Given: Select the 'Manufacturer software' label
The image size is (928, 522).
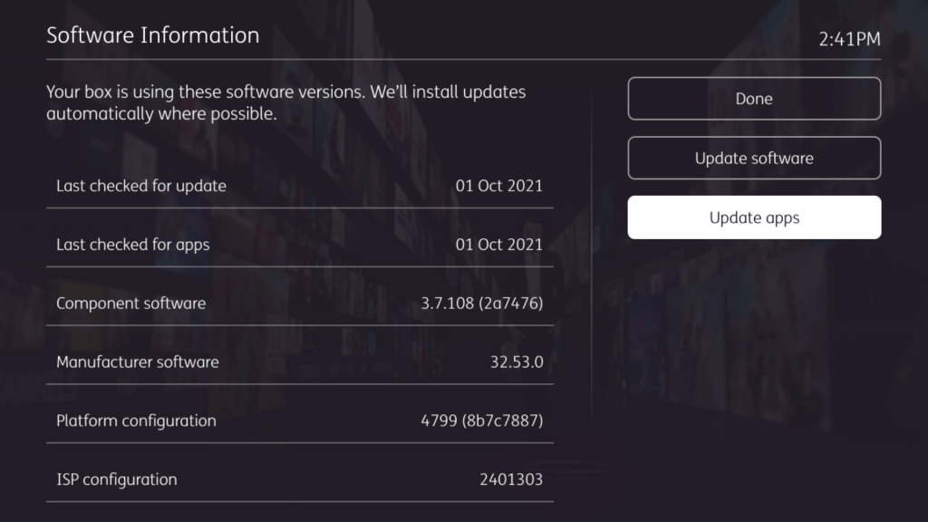Looking at the screenshot, I should (137, 363).
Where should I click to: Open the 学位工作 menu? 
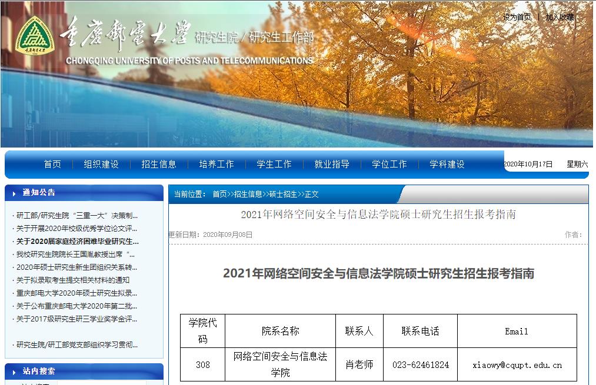(388, 165)
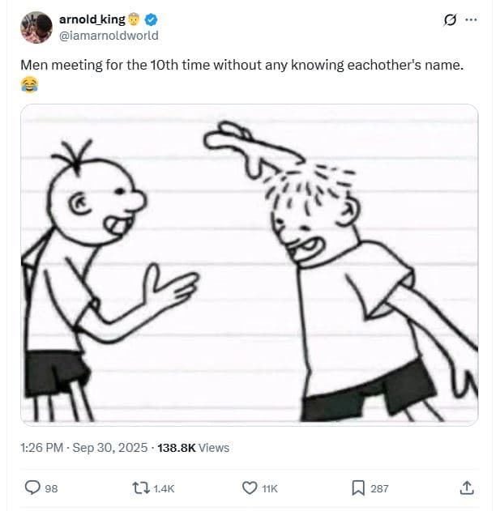Open the @iamarnoldworld handle link
This screenshot has height=511, width=500.
(109, 35)
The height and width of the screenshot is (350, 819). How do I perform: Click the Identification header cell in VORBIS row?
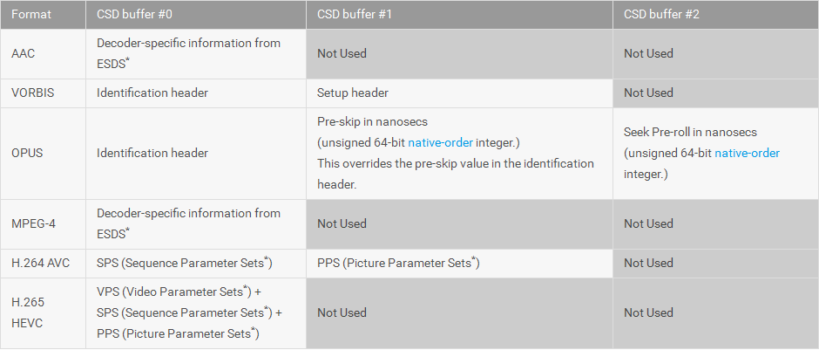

== == ==

▸ Task item
Please retype the data exactly, but do not carry over any picture.

▸ Written solution
Given: Select the 'Manufacturer software' label
The image size is (928, 522).
Looking at the screenshot, I should (137, 363).
Where should I click to: Open the 学位工作 menu? 
(388, 165)
Open the @iamarnoldworld handle link
This screenshot has height=511, width=500.
(109, 35)
The height and width of the screenshot is (350, 819). How do I perform: Click the Identification header cell in VORBIS row?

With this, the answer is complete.